Critical middle years: Young kids have few after-school options, but they're keen for something meaningful
Toronto Star
23 Apr 07

Excerpt from article
By: Andrea Gordon
Kimberly Schonert-Reichl, associate professor at the University of British Columbia

It's 4 o'clock. Do you know where your children are?

Good question. Especially if you've got school-aged kids. Because for those in the so-called "middle years" – ages 6 to 12 – the hours between the school bell and dinner can be everything from active and fulfilling to lonely and treacherous. And a time when unsupervised kids can slip through the cracks….

Kimberly Schonert-Reichl, an associate professor at the University of British Columbia who has spent the past 18 months studying this age group, calls these "the critical hours."

They can be an opportunity for kids in quality after-school care or recreation programs to develop fitness, friendship and role models. Or, for kids left to their own devices, prime time for roaming the Internet, mainlining video games and junk food or, in later grade school, experimenting with sex, drugs and delinquency.
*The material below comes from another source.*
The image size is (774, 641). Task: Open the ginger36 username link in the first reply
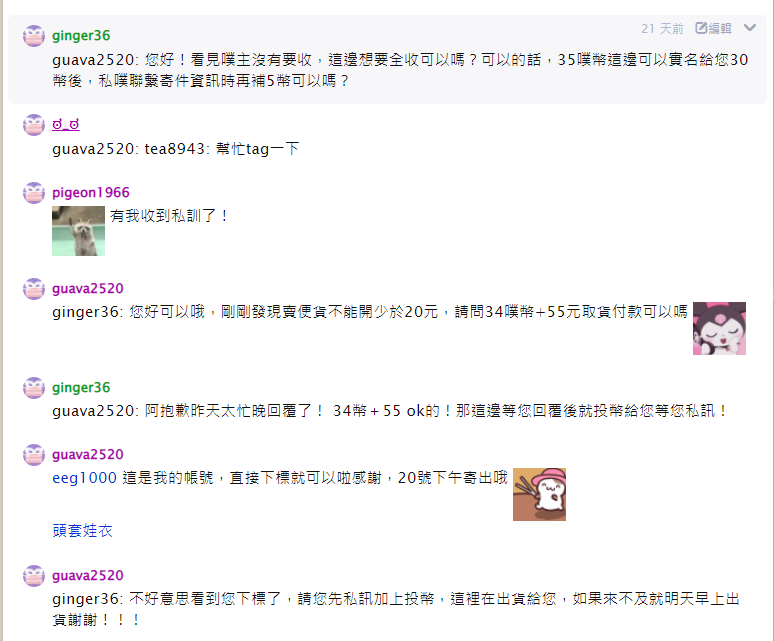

"Eighty per cent of moms these days work outside the home, and parents just want to keep their children safe," Schonert-Reichl says. "But there are not a lot of options." Especially affordable options that older kids actually want to attend.

Sandwiched between the formative early years and the national child-care debate on one side, and crisis headlines about out-of-control teens on the other, the middle years are often painted as a gauzy time of innocence and free play.

But they are also a critical developmental stage. Kids spend more time in school than with their families. Peers become a major influence; with that come issues like bullying and peer pressure. Problems with learning and mental health may emerge.

Schonert-Reichl's research, which will be presented to the conference, backs that up. She surveyed 1,266 Vancouver-area children in Grades 4 through 7 about after-school activities and how they felt about themselves, their families and communities.

Three things surprised her: The kids, especially the boys, exhibited a declining sense of optimism and well-being as they got older; kids who had relationships with two or more adults they trusted outside their family were more successful; there was a huge disconnect between what kids were doing and what they wanted to be doing.

"The vast majority of children told us that they want to be engaged in activities that build their competence, their connectedness and their physical health," she says. "Not one of the 1,266 said they wanted to watch more TV after school."